No allo status di rifugiati politici per i profughi fuggiti dalla Libia. La stragrande maggioranza delle richieste di asilo è stata bocciata dalla commissione regionale che, in una parola, sollecita la loro partenza dal nostro Paese. Sono trentamila, in tutt’Italia, coloro che si trovano in questa condizione e, tra loro, anche i 24 ospiti della Caritas di Mantova. Contro questi provvedimenti anche l’Onu ha lanciato un appello al governo italiano. Ma più concretamente alcuni avvocati del foro di Mantova stanno presentando, gratuitamente, una raffica di ricorsi al tribunale di Milano, contro le decisioni della Commissione per il riconoscimento della protezione internazionale. In questo modo i profughi potranno allungare i tempi di permanenza in Italia, fino a quando il contenzioso non sarà risolto. Lo Stato italiano poteva scegliere altre forme di permesso: quello umanitario, per esempio, che prevede un limite di tempo entro il quale si può trovare un lavoro e rimanere.

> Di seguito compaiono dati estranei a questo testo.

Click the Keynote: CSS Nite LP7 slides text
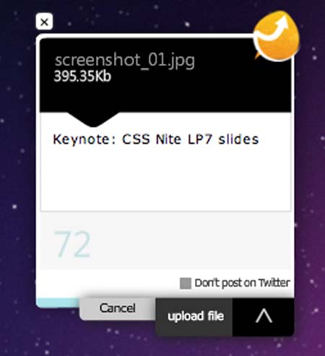 pos(156,139)
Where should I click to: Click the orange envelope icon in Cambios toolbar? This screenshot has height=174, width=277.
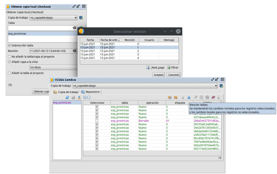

«Lo status di rifugiato - commenta Andrea Benedini, responsabile della Casa di accoglienza San Luigi di Te Brunetti - è la peggior forma che lo Stato poteva individuare per ospitare questa gente. Soldi spesi inutilmente, perché alla fine di tutto questo percorso non rimane loro alcuna alternativa. Non possono cercare un lavoro e per assurdo, anche se lo trovassero a tempo indeterminato, dovrebbero comunque andarsene». Ma c’è poi un’altra questione aperta. Quella dei documenti. Come fanno tutte queste persone a tornare nei loro paesi d’origine se non possono dimostrare la loro identità?
La prima cosa che le ambasciate chiedono sono i certificati di nascita che nessuno di loro possiede. Gran parte dei profughi sono fuggiti dalle persecuzioni in patria, sono approdati in Libia per lavorare ma poi anche in quel paese africano la situazione è diventata insostenibile.
L’Alto Commissariato delle Nazioni Unite per i rifugiati invita l’Italia a istituire un programma di ritorno volontario assistito nel paese nordafricano, attraverso accordi con il governo transitorio.